Option |
Description |
url |
The JDBC URL to connect to. The source-specific connection properties may be specified in the URL. For example: jdbc:postgresql://localhost/analytics?user=pg&password=secret . See chapter 8 for examples. |
dbtable |
The JDBC table that should be read. Anything that is valid in a FROM clause of an SQL query can be used. Instead of a table, you could also use a subquery in parentheses. See chapter 8 for examples. |
driver |
The class name of the JDBC driver to use to connect to this URL. See chapter 8 for examples. |
partitionColumn , lowerBound , upperBound |
These options must all be specified if any of them is specified. In addition, numPartitions must be specified. They describe how to partition the table when reading in parallel from multiple workers. partitionColumn must be a numeric column from the table in question. Note that lowerBound and upperBound are used to decide the partition stride, not to filter rows in the table. All rows in the table will be partitioned and returned. This option applies only to reading. See chapter 8 for examples. |
numPartitions |
The maximum number of partitions that can be used for parallelism in table reading and writing. This also determines the maximum number of concurrent JDBC connections. If the number of partitions to write exceeds this limit, Spark decreases it to this limit by calling coalesce(numPartitions) before writing. See chapter 8 for an example on reading. |
fetchsize |
The JDBC fetch size, which determines how many rows to fetch per round trip. This can help performance on JDBC drivers that default to low fetch size (for example, Oracle with 10 rows). This option applies only to reading. |
batchsize |
The JDBC batch size, which determines how many rows to insert per round trip. This can help performance on JDBC drivers. This option applies only to writing. It defaults to 1000 . |
isolationLevel |
The transaction isolation level, which applies to the current connection. It can be NONE , READ_COMMITTED , READ_UNCOMMITTED , REPEATABLE_READ , or SERIALIZABLE , corresponding to standard transaction isolation levels defined by JDBC's Connection object, with a default of READ_UNCOMMITTED . This option applies only to writing. Refer to the documentation in java.sql.Connection. |
sessionInitStatement |
After each database session is opened to the remote database and before starting to read data, this option executes a custom SQL statement (or a PL/SQL block). Use this to implement session initialization code. Example: option("sessionInitStatement", """BEGIN execute immediate 'alter session set "_serial_direct_read"=true'; END;""") |
truncate |
When SaveMode.Overwrite is enabled, this option causes Spark to truncate an existing table instead of dropping and re-creating it. This can be more efficient and prevents the table metadata (for example, indices) from being removed. However, it will not work in some cases, such as when the new data has a different schema. It defaults to false . This option applies only to writing. |
createTableOptions |
If specified, this option allows setting of database-specific table and partition options when creating a table.
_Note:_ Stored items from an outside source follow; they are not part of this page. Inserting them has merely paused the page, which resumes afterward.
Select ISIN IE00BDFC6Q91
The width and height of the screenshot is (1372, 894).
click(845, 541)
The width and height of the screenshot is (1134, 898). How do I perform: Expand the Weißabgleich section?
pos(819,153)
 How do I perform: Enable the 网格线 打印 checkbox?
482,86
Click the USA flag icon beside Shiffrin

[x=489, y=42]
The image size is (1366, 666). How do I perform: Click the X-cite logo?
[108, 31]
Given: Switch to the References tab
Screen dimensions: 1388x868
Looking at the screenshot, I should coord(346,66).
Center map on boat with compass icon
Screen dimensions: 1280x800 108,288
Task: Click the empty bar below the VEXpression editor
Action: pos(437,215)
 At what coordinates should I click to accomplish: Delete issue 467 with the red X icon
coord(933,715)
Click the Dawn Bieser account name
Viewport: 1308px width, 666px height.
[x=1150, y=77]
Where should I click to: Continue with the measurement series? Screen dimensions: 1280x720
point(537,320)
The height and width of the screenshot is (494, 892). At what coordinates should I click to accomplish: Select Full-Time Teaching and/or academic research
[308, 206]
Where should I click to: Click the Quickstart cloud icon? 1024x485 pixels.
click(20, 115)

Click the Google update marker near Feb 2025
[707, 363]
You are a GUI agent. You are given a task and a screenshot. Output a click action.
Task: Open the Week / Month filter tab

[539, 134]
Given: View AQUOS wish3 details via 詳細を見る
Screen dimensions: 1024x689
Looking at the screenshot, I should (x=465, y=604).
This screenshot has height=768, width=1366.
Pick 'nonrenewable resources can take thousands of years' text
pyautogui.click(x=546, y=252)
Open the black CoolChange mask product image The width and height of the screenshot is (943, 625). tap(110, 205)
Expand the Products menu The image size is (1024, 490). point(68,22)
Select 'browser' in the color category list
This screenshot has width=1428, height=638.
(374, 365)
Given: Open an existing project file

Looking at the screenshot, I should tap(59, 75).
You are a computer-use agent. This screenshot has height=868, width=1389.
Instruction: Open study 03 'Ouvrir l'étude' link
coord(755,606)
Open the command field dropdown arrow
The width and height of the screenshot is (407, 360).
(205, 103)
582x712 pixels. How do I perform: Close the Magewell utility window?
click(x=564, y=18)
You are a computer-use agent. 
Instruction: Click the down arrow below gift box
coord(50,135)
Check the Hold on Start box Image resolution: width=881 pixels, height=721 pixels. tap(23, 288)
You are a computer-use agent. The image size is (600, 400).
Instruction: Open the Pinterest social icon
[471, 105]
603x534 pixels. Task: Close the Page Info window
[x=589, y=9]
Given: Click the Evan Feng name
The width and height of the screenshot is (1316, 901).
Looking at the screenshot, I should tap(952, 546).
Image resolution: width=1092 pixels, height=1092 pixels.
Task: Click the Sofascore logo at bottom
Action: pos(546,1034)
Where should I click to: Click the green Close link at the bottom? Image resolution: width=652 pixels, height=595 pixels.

This option applies only to writing. Example: CREATE TABLE t (name string) ENGINE=InnoDB |
createTableColumnTypes |
The database column datatypes to use, instead of the defaults, when creating the table. Datatype information should be specified in the same format as CREATE TABLE column syntax; for example: name CHAR(64), comments VARCHAR(1024) . The specified types should be valid Spark SQL datatypes. This option applies only to writing. |
customSchema |
The custom schema to use for reading data from JDBC connectors. For example, id DECIMAL(38, 0), name STRING . You can also specify partial fields, and the others use the default type mapping; for example: id DECIMAL(38, 0) . The column names should be identical to the corresponding column names of the JDBC table. Users can specify the corresponding datatypes of Spark SQL instead of using the defaults. This option applies only to reading. |